In Serie B sei approdato per la prima volta l’anno scorso. Una categoria sempre più equilibrata, come la stai vedendo?
“Già dall’anno scorso ho visto che il campionato era molto equilibrato, per il Sassuolo è stato relativamente più semplice, anche se come squadra ci abbiamo messo del nostro, ma niente è mai scontato in categoria, ci sono sorprese sia in negativo che in positivo. I pronostici alla fine sono impossibile da fare, vengono sempre ribaltati, e mentre magari in Serie A ci sono quelle 8-9 squadre ingiocabili, in B c’è molto equilibrio. E i giovani possono crescere tranquillamente, sia quelli che vengono dai settori giovani che quelli che approdano dalla C”.

A proposito di Serie C, tema Under 23: non hai mai vissuto un’esperienza di Seconda Squadra, ma, da calciatori, pensi possa essere un progetto funzionale per i giovani?
“Sicuramente con le Under 23 ci si approccia al calcio vero, la Serie C è molto diversa da una Primavera, i punti valgono, c’è più competizione, giochi con pressioni, i contratti hanno un certo peso perché se retrocedi in D decadono: è un’altra situazione rispetto al calcio giovanile il mondo professionistico.
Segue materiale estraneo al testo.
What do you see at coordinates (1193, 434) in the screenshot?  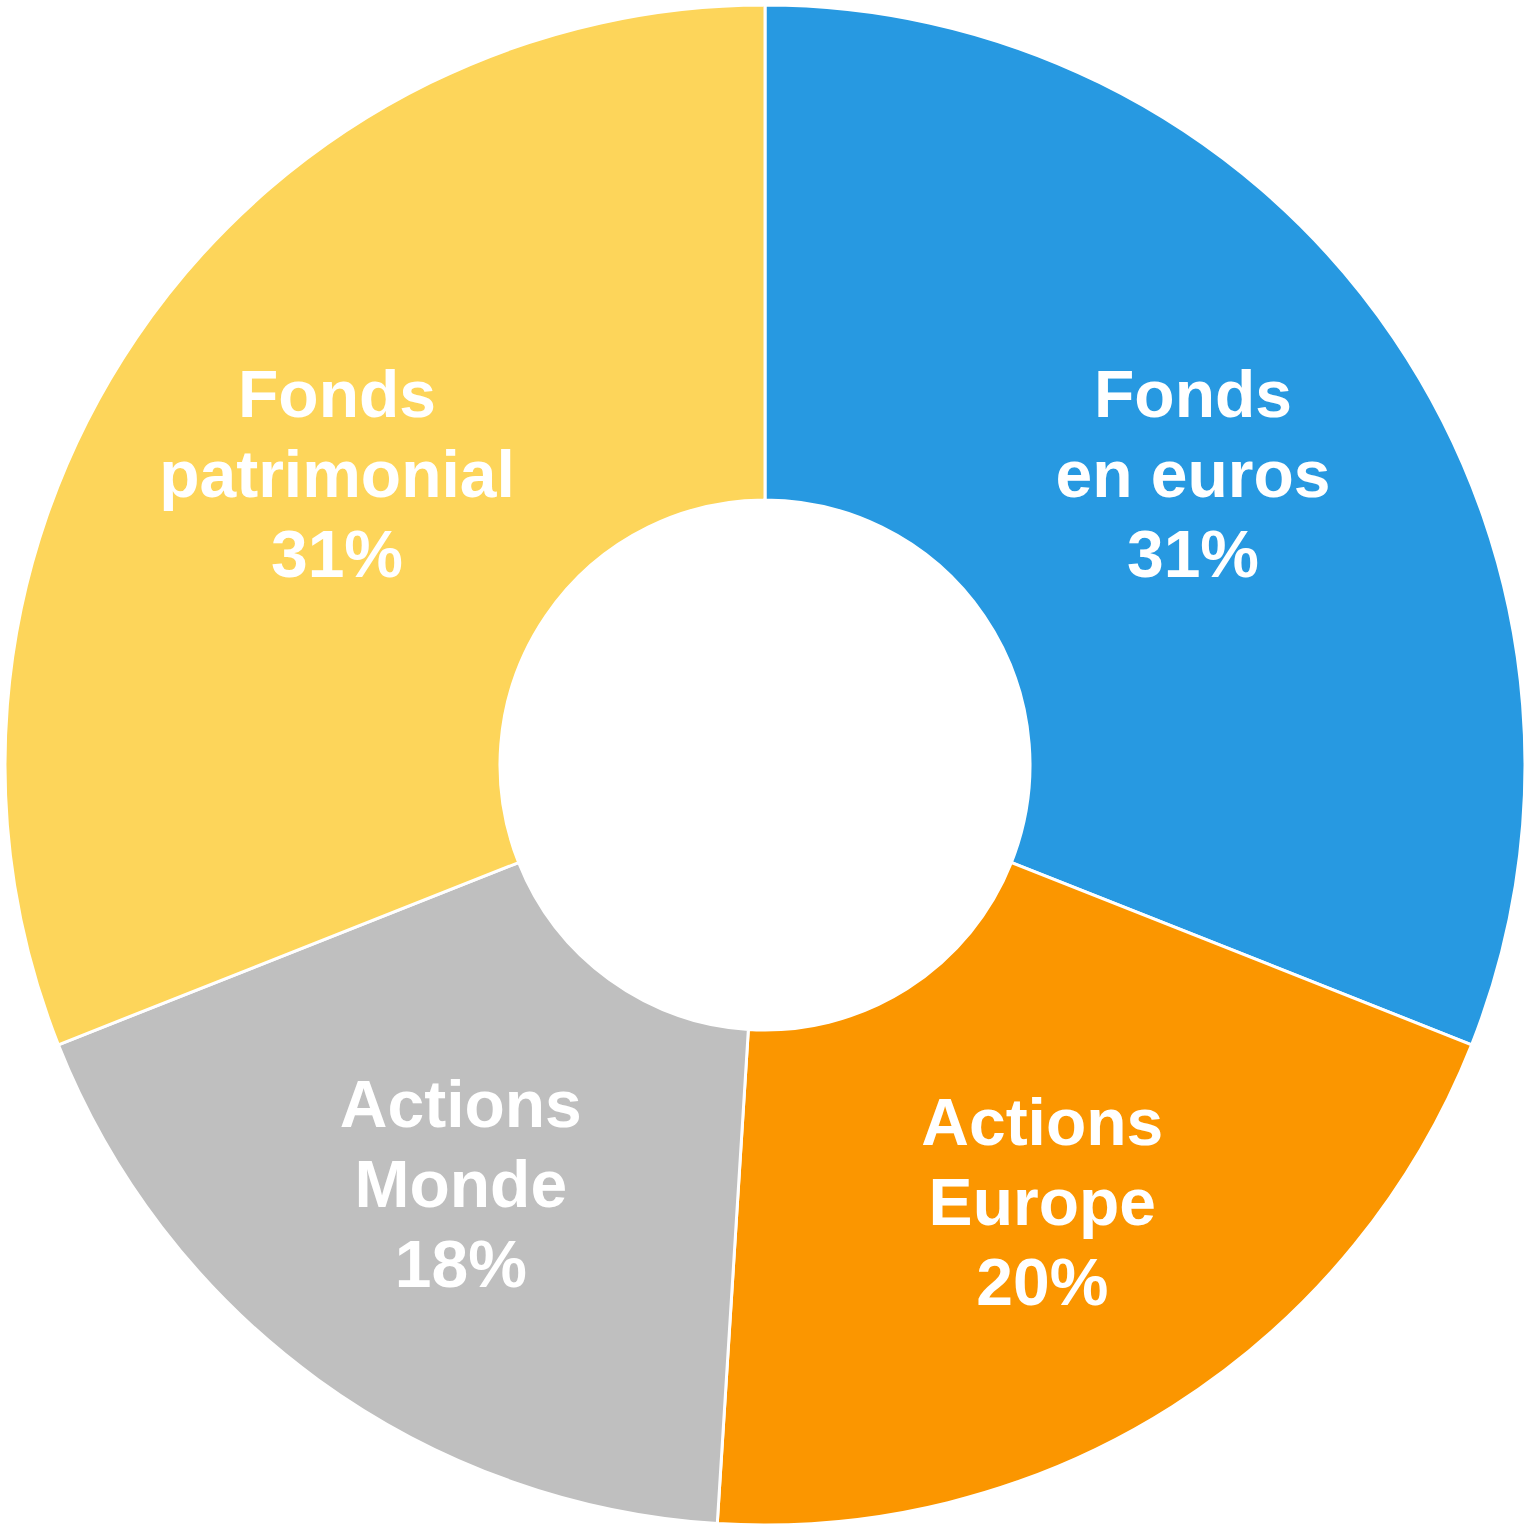 I see `slice-label: Fonds en euros` at bounding box center [1193, 434].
E credo che possa esser funzionale per chi deve crescere”.

Innegabile però che in Italia non si sappiano aspettare i giovani: non si dà loro tempo di sbagliare per crescere, tanto che a 20 anni giocano sempre in Primavera, all’estero già i prima squadra da un paio di anni.
“Sul fatto che i giovani debbano avere il tempo di sbagliare son d’accordo, ma non è tanto un discorso di dover giocare di più quanto il fatto che un club deve rischiare qualcosa. In Italia c’è una pressione che non dà tempo di aspettare, e non tutti hanno la voglia di correre un rischio che ha conseguenze grosse: allenatori, direttori sportivi son poi i primi capri espiatori. Siamo molto figli del risultato, e la situazione è sempre molto delicata. I confini sono sottili”.
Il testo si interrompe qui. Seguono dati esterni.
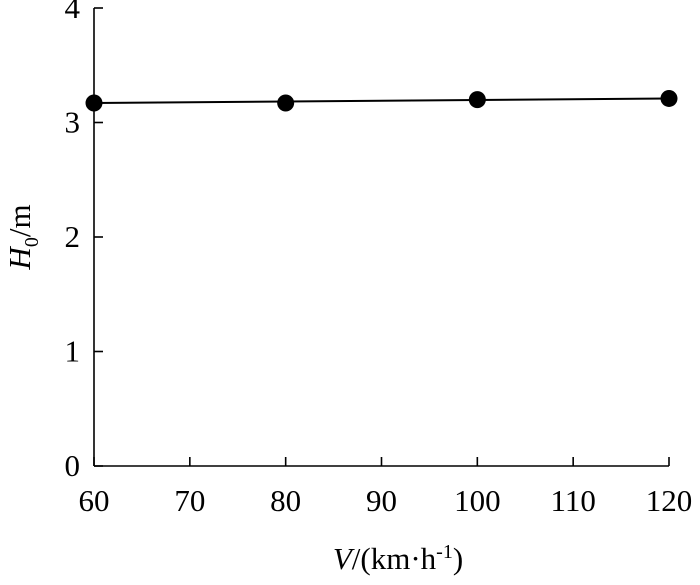 This screenshot has height=585, width=700. What do you see at coordinates (478, 500) in the screenshot?
I see `x-tick-label: 100` at bounding box center [478, 500].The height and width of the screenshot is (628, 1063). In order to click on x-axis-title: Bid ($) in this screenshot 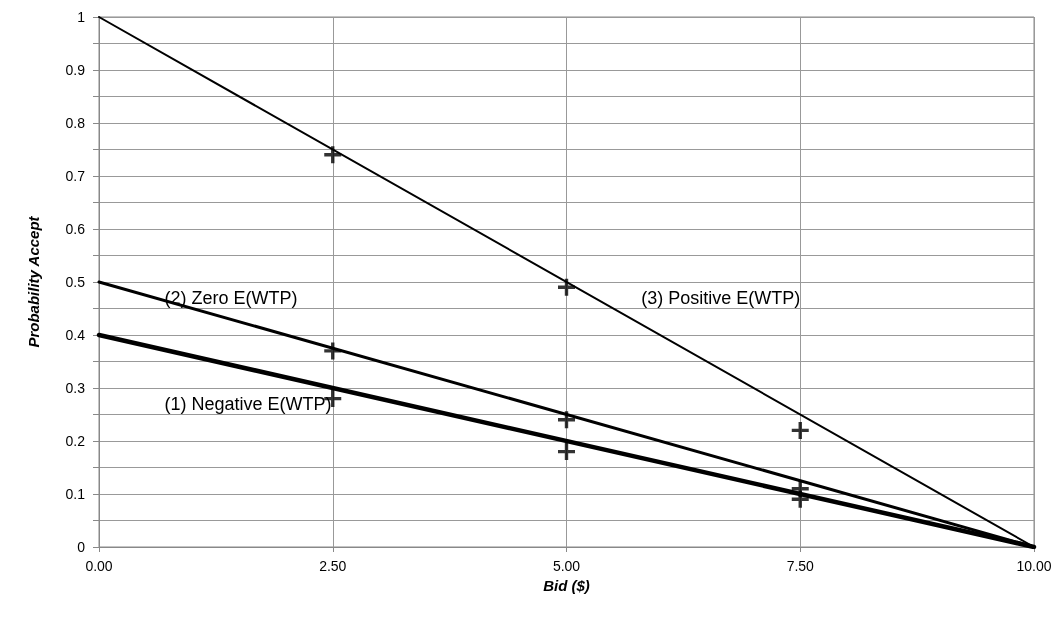, I will do `click(566, 585)`. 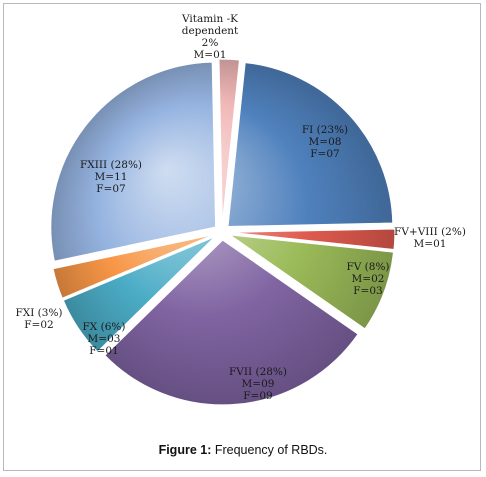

Tu sei giovane, ma alla fine non nuovo al mondo del calcio: di te, però, si sa poco. Chi è Lovato fuori dal campo?
“Quando non gioco mi piace stare con la mia famiglia, seguire in tv le mie passioni, Formula 1 e Moto GP. Tendo però a tenere forse anche troppo privata la mia vita privata, ma voglio che i riflettori siano accesi solo su quello che faccio in campo: è per quello che deve esser visto, non per il resto”.